Haldane v. Haldane
Before: Kingsley
KINGSLEY, J.
Plaintiff was a defendant in a divorce proceeding. Judgment was entered against him. Thereafter an attempt to set aside the decree under section 473 of the Code of Civil Procedure, and sundry other attacks on the decree and its operation, were made, denied, and the denials
[394]
affirmed on appeal.
(Haldane
v.
Haldane
(1962) 210 Cal.App.2d 587 [26 Cal.Rptr. 670].) Hearing in the Supreme Court was denied. Plaintiff then instituted the present action in equity, seeking to set aside the interlocutory decree. The action was against “the Superior Court of Los Angeles County and Rosamond B. Haldane.” Demurrers by both defendants were sustained without leave to amend, and plaintiff appealed to this court. We affirmed the dismissal as to the court, for reasons set forth in our opinion in
Haldane
v.
Superior Court
(1963) 221 Cal.App.2d 483 [34 Cal.Rptr. 572], but dismissed a purported appeal involving Mrs. Haldane, for the reason that no final judgment of dismissal had then been entered as to her. Plaintiff thereafter procured the entry of a formal judgment and his appeal from that judgment is now before us.

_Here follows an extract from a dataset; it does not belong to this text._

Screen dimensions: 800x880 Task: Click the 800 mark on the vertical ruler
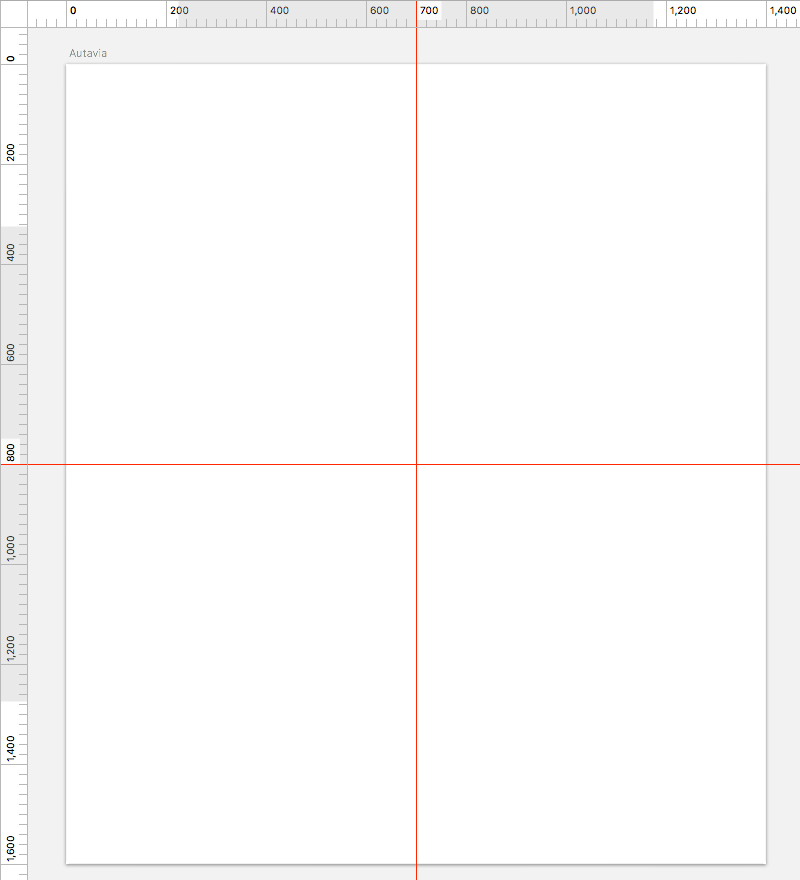coord(11,452)
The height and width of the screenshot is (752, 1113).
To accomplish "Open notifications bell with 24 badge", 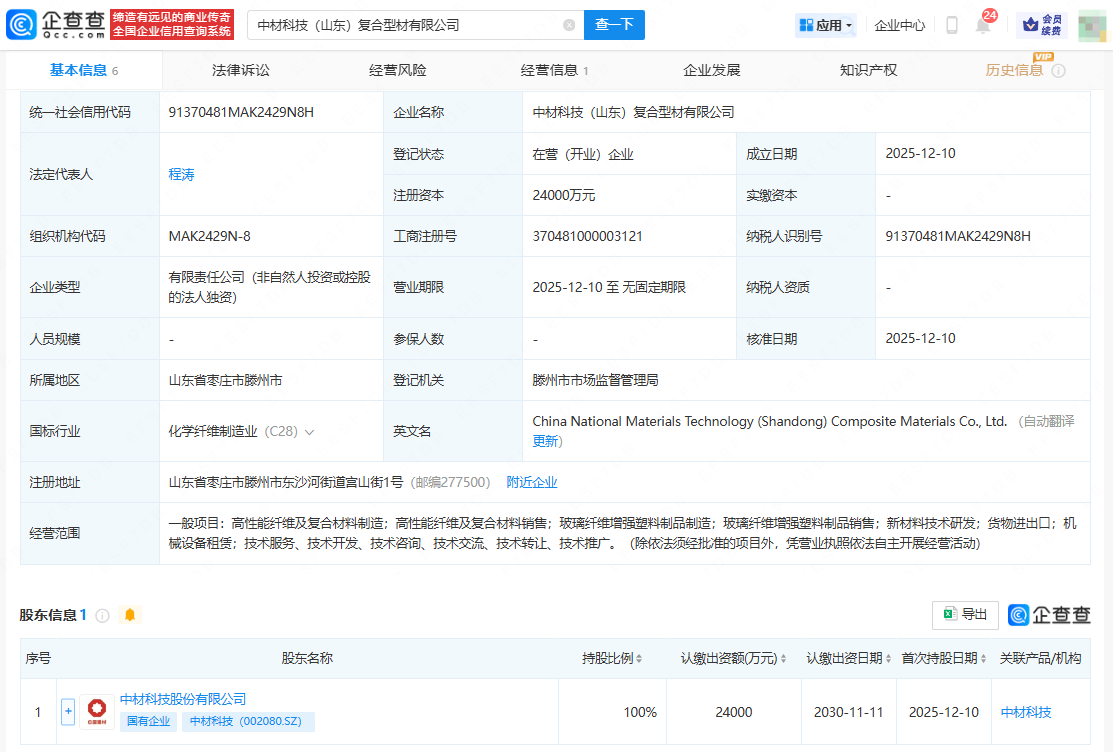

The complaint is full of a series of allegations as to actions allegedly taken by the trial judge, after entry of the interlocutory decree, which are claimed to have resulted in the unlawful arrest and imprisonment of plaintiff. Whatever rights, if any, that may flow from this conduct, it is clear that they state no cause of action against Mrs. Haldane, who was not therein involved.
The allegations that have some possible bearing on plaintiff ’s attempt to set aside the decree of divorce are as follows:
“III
“That on July 6, 1960, the matter [the original divorce suit] came before the judge in Department 42 at Los Angeles on an order to show cause, whereupon the judge shuttled the parties back and forth between his chambers and the court room; unknown to then defendant Haldane, the judge developed a violent prejudice and bias against the then defendant Haldane which disqualified him from deciding the case at all, and which would have resulted in a motion to disqualify on the ground of prejudice and bias, had attorney Miller [Mr. Haldane’s then counsel of record] or his client known or suspected the prejudice and bias to exist.